I sure hope not. For starters, I think he’s only 60 and in perfectly good health. But ever since the Red Sox did it with The Kid, and the Cards repeated it last year with The Man (although I don’t recall Stan Musial using a wheelchair last year, and, yes, I did attend), celebrating your city’s greatest baseball player is just what you do when you host the All-Star Game now.
I think it is terrific that Kansas City gets the All-Star Game in 2012. All sports fans know that baseball’s All-Star Game is the only one in which the players legitimately compete. (This is mainly because of the lower marginal risk for injury in baseball than in other sports.) But the Freakonomics blog has a post up today that could give Kansas City pause and Saint Louis some statistical revisions.
The post is about the economic impact of major sporting events. Needless to say, they generally don’t live up to the hype. From the entry:
The gist of it is that you can make an economic impact study say pretty much whatever you want, since it’s an exercise in speculation, and that the economists hired by bid committees make sure the numbers say yes.
The entry goes on to quote economist Dennis Coates:
Few analysts who aren’t in the employ of the event boosters have ever found such events to pay for themselves in a purely dollars and cents view.
A study on this issue published in the Southern Economic Journal reported :
In March 2005, Denver, Colorado, tourism officials predicted 100,000 visitors for the NBA All-Star Game. Considering that the Pepsi Center, the game’s venue, only holds 20,000 fans and taking into account that Denver has only about 6000 hotel rooms, it is not clear exactly how such an influx of basketball fans would be possible.

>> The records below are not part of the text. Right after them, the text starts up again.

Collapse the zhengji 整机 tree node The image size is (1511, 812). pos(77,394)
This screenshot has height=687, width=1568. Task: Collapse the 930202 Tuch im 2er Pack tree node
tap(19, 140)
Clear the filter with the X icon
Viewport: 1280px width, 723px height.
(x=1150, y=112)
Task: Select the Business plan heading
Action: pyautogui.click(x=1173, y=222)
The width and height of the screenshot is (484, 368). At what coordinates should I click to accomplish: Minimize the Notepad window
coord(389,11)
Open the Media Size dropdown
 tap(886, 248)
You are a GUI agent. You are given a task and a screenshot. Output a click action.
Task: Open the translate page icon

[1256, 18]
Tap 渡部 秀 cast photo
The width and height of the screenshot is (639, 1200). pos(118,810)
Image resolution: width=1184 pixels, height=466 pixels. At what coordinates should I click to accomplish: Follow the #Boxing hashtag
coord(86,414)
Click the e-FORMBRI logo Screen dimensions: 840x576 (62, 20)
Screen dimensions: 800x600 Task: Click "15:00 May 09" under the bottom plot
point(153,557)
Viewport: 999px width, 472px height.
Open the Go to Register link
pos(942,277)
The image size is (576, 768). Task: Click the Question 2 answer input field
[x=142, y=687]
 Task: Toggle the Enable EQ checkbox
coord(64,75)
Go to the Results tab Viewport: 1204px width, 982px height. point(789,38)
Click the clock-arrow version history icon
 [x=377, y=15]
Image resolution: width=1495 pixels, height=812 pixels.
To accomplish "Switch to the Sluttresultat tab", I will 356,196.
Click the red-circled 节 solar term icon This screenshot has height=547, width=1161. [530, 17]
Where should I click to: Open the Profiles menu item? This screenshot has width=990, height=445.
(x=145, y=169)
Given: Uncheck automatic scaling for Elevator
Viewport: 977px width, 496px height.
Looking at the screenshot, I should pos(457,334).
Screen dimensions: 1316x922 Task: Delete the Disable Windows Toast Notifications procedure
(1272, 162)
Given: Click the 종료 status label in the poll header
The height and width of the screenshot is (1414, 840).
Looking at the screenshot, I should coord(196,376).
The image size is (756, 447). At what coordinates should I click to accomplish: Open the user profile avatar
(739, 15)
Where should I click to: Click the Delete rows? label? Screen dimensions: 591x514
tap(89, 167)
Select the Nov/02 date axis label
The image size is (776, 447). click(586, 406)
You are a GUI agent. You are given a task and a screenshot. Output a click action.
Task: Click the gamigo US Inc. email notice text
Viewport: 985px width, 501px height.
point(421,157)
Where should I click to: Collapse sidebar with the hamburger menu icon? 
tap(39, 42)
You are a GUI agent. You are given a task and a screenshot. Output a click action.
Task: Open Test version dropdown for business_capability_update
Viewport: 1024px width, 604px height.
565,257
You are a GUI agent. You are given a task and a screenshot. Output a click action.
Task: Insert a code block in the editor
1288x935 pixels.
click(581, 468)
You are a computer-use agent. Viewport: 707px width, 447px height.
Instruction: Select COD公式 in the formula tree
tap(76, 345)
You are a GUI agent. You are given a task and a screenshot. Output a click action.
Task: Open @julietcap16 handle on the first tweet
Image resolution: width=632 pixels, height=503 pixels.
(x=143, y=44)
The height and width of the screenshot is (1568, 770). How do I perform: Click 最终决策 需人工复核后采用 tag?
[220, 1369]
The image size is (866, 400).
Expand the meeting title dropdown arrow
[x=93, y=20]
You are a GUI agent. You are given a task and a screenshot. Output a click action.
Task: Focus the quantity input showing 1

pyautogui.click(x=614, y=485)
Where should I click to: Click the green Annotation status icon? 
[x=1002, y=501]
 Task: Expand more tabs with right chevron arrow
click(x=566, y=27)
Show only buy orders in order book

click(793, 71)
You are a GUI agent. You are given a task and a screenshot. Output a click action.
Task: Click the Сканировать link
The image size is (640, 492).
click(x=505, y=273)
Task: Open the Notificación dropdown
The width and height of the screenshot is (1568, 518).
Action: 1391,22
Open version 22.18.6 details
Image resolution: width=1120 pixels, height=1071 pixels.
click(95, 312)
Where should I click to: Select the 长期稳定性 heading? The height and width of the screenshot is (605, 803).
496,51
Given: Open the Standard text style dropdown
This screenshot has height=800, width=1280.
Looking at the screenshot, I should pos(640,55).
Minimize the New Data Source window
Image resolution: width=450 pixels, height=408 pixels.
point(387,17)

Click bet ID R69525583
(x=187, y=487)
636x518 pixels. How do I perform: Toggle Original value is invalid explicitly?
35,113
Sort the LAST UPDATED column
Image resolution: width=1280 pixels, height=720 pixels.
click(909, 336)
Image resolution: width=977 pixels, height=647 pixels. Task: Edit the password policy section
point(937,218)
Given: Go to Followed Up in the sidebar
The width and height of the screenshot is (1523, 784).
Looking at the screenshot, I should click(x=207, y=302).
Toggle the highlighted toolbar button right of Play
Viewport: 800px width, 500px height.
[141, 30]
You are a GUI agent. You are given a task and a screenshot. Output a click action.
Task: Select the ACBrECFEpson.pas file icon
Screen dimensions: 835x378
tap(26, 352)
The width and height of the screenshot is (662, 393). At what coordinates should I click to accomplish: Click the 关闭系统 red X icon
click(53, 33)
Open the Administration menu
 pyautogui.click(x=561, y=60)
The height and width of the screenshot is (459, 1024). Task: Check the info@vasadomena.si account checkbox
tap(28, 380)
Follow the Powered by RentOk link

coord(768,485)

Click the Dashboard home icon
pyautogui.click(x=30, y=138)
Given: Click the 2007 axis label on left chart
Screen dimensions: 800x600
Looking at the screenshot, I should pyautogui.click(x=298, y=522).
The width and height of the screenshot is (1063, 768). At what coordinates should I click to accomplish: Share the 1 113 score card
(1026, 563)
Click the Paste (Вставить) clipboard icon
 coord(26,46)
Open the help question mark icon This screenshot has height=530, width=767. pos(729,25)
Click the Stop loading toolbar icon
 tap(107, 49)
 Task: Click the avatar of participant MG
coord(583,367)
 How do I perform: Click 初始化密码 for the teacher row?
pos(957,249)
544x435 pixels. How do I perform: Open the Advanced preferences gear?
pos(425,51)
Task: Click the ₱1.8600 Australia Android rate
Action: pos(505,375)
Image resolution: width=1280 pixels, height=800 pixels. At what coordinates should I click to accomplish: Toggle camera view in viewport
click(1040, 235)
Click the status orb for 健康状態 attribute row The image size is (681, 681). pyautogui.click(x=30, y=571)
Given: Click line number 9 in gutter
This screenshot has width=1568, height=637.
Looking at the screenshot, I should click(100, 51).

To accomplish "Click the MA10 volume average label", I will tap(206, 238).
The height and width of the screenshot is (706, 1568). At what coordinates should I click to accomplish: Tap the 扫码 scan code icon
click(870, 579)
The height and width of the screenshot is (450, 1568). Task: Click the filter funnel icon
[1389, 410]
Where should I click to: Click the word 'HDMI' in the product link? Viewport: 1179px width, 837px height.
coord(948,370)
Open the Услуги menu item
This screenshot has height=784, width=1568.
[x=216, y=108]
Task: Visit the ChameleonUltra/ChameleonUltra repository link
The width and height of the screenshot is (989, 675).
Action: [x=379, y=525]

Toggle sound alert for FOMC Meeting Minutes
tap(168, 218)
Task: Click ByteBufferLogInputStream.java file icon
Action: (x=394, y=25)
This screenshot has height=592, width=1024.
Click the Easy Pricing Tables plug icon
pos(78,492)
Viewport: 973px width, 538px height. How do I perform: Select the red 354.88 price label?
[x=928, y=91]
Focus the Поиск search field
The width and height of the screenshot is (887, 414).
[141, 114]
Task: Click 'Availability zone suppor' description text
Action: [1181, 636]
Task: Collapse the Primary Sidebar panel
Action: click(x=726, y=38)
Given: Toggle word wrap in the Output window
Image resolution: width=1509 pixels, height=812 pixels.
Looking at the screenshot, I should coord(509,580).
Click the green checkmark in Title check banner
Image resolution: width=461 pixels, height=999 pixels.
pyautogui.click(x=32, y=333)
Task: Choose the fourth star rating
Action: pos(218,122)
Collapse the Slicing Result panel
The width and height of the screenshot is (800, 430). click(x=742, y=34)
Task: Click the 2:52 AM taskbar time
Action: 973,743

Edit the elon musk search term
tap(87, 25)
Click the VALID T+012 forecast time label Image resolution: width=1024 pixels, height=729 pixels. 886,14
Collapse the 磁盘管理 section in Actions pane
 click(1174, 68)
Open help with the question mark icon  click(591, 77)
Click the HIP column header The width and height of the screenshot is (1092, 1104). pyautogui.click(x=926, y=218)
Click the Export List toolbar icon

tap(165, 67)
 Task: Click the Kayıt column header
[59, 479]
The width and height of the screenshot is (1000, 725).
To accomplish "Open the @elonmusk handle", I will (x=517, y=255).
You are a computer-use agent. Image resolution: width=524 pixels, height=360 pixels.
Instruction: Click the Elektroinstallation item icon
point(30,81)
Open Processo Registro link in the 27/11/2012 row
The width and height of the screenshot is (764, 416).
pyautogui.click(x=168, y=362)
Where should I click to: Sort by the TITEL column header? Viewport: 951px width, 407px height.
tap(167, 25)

At the very least, we should question numbers thrown around without any supporting documentation, as in this article:
Major League Baseball estimated that last year’s All-Star Game in St. Louis had an economic benefit of $60 million on the city. The game a year earlier at Yankee Stadium had a positive fiscal impact of $148.4 million on New York — while San Francisco’s estimate in 2007 was $65 million.
I recognize that there is a big difference between hosting an event for which you have to build facilities, like the Olympics, and hosting an event for which you already have the requisite facilities for other purposes. The All-Star Game fits into this later category, which means it is far easier to make money — or, at least, limit any losses. I am sure that the 2012 All-Star Game will be great for Kansas City in many ways, but I hope people don’t believe the financial projections and hype without any evidence to back it up.
I have no idea whether the 2009 All-Star Game in St. Louis actually resulted in the $60 million impact that all of these articles cited. The consistency of the number does not make me more likely to believe it — rather, it tells me that someone came up with a preliminary estimate and everybody else likely repeated that number after Googling it.